Among the lines below, a stretch begins at the one with "LIGHTING (107, 2406)" and ends at the one with "Report a problem (725, 94)". Repeat that stretch exactly, ends included.

◇ ◇ ◇ ◇

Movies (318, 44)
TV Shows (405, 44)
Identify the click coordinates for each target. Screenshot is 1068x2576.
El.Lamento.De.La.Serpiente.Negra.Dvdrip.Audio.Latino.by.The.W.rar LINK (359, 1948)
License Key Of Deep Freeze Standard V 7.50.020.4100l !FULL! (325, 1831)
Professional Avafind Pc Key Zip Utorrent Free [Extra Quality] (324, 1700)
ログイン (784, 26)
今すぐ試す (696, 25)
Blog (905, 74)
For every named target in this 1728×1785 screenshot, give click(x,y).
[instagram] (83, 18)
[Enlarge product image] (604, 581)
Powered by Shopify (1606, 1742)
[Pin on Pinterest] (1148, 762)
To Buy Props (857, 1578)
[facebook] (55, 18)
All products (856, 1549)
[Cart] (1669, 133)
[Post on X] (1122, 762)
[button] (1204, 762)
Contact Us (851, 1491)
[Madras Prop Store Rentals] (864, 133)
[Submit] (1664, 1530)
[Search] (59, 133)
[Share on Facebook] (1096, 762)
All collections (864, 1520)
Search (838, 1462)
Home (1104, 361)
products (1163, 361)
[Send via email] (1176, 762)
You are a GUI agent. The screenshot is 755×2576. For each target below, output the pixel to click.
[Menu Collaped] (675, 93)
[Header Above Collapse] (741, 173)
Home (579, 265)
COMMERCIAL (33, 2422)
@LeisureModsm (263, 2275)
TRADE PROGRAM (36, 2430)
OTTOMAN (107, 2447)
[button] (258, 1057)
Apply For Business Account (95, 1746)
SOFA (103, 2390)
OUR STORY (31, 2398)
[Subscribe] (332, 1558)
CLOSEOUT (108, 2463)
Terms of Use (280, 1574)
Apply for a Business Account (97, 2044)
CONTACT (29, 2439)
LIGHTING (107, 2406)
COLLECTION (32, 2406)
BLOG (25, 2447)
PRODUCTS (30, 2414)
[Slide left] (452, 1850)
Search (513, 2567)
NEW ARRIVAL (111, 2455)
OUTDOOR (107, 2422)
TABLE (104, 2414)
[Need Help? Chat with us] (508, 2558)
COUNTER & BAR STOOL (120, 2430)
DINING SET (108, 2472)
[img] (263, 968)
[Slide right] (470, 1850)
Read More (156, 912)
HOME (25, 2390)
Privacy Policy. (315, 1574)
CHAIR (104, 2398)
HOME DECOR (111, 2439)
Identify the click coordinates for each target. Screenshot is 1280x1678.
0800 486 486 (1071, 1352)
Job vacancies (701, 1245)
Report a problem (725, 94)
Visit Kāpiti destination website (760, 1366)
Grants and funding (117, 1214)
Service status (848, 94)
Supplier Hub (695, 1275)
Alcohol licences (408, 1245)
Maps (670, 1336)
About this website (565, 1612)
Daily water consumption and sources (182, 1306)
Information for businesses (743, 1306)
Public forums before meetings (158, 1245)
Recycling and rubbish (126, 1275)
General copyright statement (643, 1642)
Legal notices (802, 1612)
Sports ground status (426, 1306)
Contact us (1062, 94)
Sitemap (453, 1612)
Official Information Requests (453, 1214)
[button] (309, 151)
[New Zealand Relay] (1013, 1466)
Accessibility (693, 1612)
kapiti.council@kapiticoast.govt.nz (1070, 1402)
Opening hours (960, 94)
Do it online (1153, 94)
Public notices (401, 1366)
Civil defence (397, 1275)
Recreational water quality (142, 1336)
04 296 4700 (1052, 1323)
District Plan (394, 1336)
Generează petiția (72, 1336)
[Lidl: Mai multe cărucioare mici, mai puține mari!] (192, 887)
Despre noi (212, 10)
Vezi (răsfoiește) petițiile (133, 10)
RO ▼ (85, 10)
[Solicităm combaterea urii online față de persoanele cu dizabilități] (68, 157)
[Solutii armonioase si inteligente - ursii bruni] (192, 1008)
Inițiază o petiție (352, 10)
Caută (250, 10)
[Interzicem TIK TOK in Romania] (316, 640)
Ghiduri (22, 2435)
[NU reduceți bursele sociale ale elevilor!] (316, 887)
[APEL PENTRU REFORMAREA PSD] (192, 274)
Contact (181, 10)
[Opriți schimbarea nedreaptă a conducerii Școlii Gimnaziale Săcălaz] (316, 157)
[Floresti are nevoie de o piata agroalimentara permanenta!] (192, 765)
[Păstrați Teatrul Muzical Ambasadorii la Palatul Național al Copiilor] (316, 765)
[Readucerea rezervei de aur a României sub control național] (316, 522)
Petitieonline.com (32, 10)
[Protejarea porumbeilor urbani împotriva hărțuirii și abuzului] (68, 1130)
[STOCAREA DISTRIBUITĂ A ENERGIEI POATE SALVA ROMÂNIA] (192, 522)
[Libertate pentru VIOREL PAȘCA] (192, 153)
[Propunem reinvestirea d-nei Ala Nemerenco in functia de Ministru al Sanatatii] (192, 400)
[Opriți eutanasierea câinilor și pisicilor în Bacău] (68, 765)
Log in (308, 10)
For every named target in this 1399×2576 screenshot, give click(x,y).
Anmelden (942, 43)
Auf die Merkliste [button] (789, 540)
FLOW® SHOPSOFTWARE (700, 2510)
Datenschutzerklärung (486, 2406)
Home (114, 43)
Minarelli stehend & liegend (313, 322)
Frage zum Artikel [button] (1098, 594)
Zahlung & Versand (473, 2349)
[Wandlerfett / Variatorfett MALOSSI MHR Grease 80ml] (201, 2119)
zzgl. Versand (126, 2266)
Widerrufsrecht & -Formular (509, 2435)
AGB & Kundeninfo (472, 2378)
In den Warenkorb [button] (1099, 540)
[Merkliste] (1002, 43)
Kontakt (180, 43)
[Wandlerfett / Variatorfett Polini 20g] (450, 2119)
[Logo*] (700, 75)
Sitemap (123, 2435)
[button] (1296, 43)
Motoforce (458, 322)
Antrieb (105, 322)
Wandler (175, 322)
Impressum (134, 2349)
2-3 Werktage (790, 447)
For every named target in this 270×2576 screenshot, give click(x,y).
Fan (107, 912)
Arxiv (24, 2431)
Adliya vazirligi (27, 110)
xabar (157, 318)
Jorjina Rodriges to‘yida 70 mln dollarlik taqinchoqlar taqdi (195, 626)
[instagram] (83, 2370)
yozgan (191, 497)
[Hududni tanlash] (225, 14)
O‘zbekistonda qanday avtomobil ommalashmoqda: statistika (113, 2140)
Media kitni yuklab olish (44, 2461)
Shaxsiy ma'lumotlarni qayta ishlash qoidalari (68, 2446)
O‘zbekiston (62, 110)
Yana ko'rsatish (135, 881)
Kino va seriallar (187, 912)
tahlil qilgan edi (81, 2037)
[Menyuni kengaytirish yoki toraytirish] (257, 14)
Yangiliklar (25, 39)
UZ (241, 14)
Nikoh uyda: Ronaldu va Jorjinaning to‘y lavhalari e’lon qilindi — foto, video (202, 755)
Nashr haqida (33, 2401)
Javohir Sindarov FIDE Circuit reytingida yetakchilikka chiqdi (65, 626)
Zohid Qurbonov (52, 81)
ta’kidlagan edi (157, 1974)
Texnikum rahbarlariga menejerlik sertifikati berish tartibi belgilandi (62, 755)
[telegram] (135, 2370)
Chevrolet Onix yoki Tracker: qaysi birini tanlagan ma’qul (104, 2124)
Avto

◇ ◇ ◇ ◇

Response to the task
LIGHTING (107, 2406)
COLLECTION (32, 2406)
BLOG (25, 2447)
PRODUCTS (30, 2414)
[Slide left] (452, 1850)
Search (513, 2567)
NEW ARRIVAL (111, 2455)
OUTDOOR (107, 2422)
TABLE (104, 2414)
[Need Help? Chat with us] (508, 2558)
COUNTER & BAR STOOL (120, 2430)
DINING SET (108, 2472)
[img] (263, 968)
[Slide right] (470, 1850)
Read More (156, 912)
HOME (25, 2390)
Privacy Policy. (315, 1574)
CHAIR (104, 2398)
HOME DECOR (111, 2439)
Identify the click coordinates for each target. Screenshot is 1280x1678.
0800 486 486 (1071, 1352)
Job vacancies (701, 1245)
Report a problem (725, 94)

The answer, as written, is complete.